Ellen Pao does not want to be telling her life story.
Paradoxically, this message comes across pretty clearly in her new memoir, Reset: My Fight for Inclusion and Lasting Change. Pao, made famous (or infamous) in 2015 by her high-profile gender-discrimination lawsuit against the venture-capital firm Kleiner Perkins, would have been far, far happier if the modern economy really were the way she was raised to believe: a meritocracy. That would have allowed her to accomplish all of the world-changing things she felt capable of doing. Then, perhaps, she could have written a book about how to succeed in technology.

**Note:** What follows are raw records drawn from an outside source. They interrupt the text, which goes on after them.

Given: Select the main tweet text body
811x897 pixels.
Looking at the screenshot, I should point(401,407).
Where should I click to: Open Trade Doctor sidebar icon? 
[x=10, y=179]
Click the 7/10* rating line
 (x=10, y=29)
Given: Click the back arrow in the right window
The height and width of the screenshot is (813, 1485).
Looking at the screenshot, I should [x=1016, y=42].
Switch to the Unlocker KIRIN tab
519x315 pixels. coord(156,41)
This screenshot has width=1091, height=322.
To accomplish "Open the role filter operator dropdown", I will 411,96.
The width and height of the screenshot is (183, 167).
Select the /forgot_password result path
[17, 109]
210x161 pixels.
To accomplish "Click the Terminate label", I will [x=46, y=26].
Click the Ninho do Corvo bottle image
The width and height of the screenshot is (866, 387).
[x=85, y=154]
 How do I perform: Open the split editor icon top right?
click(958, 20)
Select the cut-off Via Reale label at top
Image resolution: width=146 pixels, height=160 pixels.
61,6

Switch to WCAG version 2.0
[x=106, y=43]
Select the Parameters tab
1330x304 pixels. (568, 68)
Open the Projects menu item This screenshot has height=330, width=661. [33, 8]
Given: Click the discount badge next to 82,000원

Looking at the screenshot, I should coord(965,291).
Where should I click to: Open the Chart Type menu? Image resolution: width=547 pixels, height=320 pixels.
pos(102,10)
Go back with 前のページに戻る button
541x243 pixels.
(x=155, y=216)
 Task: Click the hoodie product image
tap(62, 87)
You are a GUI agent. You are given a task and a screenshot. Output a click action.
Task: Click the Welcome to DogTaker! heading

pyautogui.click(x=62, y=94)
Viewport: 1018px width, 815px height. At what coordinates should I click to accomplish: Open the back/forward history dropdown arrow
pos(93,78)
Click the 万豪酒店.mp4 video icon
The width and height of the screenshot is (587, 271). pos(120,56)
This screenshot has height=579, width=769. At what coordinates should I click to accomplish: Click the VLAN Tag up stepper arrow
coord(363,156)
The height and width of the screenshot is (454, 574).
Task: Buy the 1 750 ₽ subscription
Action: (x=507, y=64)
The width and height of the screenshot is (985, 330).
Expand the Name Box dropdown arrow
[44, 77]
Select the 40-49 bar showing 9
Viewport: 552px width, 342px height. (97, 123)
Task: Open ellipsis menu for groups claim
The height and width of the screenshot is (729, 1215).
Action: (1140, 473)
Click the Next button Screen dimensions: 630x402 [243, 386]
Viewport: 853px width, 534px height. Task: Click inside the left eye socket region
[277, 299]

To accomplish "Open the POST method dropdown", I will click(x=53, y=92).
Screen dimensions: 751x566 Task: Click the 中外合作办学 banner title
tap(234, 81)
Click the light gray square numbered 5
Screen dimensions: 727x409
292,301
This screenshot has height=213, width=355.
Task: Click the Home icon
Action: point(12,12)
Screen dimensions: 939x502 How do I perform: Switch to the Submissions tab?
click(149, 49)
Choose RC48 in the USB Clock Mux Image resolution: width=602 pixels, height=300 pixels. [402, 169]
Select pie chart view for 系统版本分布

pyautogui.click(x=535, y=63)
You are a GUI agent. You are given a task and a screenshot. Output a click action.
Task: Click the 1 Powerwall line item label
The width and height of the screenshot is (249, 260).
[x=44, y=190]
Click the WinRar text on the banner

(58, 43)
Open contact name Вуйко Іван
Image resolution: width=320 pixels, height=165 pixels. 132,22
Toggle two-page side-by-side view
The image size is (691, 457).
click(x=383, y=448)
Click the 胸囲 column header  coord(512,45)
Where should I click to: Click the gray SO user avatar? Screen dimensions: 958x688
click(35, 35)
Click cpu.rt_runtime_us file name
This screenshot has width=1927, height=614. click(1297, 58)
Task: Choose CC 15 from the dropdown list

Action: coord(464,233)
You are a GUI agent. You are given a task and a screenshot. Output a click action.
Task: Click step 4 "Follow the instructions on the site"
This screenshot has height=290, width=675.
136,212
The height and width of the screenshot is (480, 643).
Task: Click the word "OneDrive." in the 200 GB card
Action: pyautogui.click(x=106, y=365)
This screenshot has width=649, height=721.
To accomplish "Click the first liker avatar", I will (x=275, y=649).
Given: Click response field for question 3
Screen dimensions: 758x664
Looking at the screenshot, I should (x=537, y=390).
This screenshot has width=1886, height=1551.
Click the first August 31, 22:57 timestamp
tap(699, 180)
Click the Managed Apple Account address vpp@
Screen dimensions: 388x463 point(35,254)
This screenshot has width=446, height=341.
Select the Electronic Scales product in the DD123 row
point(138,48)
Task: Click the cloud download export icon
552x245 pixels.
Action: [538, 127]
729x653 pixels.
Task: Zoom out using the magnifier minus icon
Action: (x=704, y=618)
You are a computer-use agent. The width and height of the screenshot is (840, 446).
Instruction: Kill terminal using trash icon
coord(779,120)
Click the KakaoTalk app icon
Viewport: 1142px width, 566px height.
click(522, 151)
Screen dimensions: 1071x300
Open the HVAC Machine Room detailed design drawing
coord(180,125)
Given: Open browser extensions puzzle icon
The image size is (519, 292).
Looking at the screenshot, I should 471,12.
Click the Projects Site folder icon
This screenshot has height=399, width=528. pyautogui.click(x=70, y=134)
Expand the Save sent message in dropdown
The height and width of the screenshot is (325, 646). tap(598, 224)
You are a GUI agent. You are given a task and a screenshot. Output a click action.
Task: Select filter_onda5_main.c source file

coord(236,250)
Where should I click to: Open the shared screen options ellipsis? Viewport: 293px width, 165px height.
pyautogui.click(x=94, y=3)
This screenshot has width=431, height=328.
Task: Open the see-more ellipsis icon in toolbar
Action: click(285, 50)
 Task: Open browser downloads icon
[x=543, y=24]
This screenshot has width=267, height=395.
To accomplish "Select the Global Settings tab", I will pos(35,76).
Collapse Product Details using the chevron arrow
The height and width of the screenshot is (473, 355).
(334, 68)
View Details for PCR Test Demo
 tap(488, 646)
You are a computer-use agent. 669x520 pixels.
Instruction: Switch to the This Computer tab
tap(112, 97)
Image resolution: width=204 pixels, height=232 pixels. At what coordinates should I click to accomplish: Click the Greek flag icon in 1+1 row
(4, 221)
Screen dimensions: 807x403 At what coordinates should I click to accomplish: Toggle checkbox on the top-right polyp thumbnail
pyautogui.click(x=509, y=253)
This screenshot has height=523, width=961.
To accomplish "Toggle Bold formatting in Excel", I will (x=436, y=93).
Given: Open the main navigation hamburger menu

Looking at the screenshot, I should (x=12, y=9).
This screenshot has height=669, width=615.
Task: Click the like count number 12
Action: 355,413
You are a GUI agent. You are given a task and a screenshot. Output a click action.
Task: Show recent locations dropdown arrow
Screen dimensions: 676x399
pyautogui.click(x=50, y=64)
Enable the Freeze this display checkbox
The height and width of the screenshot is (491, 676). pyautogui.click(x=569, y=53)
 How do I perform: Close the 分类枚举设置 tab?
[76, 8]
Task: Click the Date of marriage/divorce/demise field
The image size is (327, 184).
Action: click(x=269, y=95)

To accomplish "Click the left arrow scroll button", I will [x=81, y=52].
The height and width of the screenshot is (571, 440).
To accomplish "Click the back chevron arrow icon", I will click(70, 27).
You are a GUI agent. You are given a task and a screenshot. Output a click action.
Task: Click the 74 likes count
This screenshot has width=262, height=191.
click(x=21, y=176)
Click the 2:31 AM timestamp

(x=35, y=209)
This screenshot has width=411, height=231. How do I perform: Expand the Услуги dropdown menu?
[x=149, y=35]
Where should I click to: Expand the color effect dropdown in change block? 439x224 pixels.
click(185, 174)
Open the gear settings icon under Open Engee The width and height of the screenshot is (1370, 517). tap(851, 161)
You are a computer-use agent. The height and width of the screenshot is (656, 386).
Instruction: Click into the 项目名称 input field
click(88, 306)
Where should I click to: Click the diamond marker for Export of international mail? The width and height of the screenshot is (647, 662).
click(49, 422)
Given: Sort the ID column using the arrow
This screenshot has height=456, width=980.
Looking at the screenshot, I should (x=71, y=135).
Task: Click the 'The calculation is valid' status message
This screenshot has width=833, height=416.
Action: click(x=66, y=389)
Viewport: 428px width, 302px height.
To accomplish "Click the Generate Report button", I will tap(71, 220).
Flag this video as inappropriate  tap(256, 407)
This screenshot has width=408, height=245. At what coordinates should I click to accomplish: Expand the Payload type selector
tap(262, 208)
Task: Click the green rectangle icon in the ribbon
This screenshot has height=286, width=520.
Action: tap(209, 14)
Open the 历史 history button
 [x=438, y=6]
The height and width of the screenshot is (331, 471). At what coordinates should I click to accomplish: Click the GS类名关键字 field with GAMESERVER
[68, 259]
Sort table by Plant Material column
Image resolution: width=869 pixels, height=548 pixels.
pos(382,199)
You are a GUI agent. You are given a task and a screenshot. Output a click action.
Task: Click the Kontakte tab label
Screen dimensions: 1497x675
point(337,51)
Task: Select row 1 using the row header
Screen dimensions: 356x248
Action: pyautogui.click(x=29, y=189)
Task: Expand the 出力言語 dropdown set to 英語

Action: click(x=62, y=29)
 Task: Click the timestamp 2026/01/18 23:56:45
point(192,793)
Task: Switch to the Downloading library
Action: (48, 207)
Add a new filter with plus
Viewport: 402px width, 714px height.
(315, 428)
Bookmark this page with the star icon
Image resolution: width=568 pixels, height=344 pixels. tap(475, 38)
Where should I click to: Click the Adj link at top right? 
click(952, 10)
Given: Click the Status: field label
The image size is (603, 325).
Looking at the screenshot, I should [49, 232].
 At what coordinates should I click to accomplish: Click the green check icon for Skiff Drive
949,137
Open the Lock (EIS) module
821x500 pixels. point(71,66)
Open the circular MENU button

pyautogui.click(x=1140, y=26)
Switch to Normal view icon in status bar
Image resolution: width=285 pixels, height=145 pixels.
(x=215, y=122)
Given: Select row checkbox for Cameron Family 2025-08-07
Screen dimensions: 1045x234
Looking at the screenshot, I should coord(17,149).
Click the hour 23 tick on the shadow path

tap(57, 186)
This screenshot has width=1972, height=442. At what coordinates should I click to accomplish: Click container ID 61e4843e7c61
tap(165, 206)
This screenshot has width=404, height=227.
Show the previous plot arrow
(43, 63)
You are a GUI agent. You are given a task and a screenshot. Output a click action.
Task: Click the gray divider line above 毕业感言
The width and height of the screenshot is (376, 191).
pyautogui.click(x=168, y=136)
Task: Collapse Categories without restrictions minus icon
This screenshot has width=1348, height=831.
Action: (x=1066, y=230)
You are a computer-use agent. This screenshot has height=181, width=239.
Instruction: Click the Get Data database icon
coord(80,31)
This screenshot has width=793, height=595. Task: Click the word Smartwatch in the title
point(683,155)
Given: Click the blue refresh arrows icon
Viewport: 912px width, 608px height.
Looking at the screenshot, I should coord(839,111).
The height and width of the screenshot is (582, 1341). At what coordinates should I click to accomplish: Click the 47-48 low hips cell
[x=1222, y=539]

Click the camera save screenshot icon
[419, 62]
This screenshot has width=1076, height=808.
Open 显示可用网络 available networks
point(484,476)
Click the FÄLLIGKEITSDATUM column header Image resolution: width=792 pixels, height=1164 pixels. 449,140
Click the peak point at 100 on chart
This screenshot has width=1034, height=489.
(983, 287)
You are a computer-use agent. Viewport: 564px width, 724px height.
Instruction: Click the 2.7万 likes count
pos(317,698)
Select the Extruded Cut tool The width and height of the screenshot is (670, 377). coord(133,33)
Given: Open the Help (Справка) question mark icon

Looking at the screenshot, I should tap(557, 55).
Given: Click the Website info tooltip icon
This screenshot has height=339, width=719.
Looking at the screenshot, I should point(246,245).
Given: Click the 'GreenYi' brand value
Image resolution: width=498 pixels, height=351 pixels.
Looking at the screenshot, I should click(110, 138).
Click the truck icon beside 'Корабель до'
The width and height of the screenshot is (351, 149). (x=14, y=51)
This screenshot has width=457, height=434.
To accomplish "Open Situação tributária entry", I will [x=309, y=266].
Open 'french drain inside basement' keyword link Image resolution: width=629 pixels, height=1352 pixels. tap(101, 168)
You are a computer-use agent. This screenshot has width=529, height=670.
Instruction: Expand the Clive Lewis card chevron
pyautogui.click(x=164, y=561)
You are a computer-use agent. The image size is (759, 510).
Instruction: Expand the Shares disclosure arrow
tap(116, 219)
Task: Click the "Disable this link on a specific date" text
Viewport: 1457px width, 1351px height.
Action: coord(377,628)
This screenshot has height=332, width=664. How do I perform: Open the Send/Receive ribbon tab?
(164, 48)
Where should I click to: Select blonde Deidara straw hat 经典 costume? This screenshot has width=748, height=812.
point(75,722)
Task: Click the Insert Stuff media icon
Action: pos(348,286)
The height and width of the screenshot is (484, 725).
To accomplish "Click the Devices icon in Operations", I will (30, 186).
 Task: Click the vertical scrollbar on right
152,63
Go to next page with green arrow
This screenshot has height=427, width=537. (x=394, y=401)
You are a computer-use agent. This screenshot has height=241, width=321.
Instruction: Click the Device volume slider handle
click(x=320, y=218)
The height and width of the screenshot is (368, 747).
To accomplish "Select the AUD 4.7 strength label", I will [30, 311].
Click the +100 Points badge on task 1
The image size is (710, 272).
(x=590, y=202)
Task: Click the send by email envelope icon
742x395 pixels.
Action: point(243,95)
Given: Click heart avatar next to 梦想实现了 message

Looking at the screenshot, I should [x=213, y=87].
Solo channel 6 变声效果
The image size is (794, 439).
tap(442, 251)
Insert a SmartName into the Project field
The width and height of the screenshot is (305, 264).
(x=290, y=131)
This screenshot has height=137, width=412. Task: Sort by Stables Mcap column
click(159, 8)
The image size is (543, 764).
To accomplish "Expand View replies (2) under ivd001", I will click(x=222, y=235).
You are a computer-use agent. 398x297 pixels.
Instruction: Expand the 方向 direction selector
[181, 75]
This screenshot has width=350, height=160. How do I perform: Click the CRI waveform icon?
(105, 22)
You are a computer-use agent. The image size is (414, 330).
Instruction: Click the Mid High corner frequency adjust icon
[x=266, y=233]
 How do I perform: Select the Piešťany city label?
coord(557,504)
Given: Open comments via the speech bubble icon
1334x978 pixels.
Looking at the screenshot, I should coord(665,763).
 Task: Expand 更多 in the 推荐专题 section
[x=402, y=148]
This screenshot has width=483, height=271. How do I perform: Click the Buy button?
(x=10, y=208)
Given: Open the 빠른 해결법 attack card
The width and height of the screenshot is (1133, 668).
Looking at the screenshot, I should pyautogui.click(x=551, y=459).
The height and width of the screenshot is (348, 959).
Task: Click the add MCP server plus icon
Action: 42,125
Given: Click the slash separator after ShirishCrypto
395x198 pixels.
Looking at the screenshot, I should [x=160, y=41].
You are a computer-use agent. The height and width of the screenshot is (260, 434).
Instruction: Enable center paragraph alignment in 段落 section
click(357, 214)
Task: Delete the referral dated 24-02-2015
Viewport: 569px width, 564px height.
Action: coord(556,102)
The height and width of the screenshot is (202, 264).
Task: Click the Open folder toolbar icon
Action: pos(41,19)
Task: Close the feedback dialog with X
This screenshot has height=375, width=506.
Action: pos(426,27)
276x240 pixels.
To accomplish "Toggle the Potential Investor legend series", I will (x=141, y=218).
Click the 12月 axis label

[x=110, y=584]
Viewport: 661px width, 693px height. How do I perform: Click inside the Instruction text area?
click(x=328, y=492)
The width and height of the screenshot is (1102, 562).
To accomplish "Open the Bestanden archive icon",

Instead, thanks to the world as it is, she was ostracized, harassed, kept down, and eventually pushed out. And so, in another sense, she is eager to tell her story: She seems to have felt obligated to speak out, first via her lawsuit and now through a book about it. She’s also since founded a nonprofit dedicated to increasing diversity in tech.
Pao’s lawsuit has been widely credited with sparking a conversation around the fact that women are still outnumbered in the tech industry, particularly the higher they climb up the ranks. She herself references this “Pao effect.” She promotes her book as a continuation of that conversation and as a call to arms to enhance diversity in the industry.
But in the actual telling of her tale, she winds up, in many ways, working against her own cause. Her experience does serve as one representative example of the discrimination that young women face in a variety of workplaces. And yet, almost without trying, she highlights the resources and privilege it took to bring a lawsuit—a lawsuit she still lost, calling into question whether anyone else would dare to do the same thing. Worse, she writes about the endless tally of offenses she suffered during her career as though they were minor. The productive potential of a book like Pao’s lies in inspiring people to change. Instead, Reset acts more like a wet blanket, snuffing out the passion and urgency to take bold action.
Pao’s story is, at its heart, a sort of parable about what many young women face today as they try to succeed in the workplace. “I grew up firmly believing the world was a meritocracy,” Pao writes at the beginning of her book. She is happiest, she repeats over and over and over again, when she is working hard and following the rules and letting the results speak for themselves. “I’ve always believed in keeping my head down and forging ahead. I work hard. I do my best,” she declares.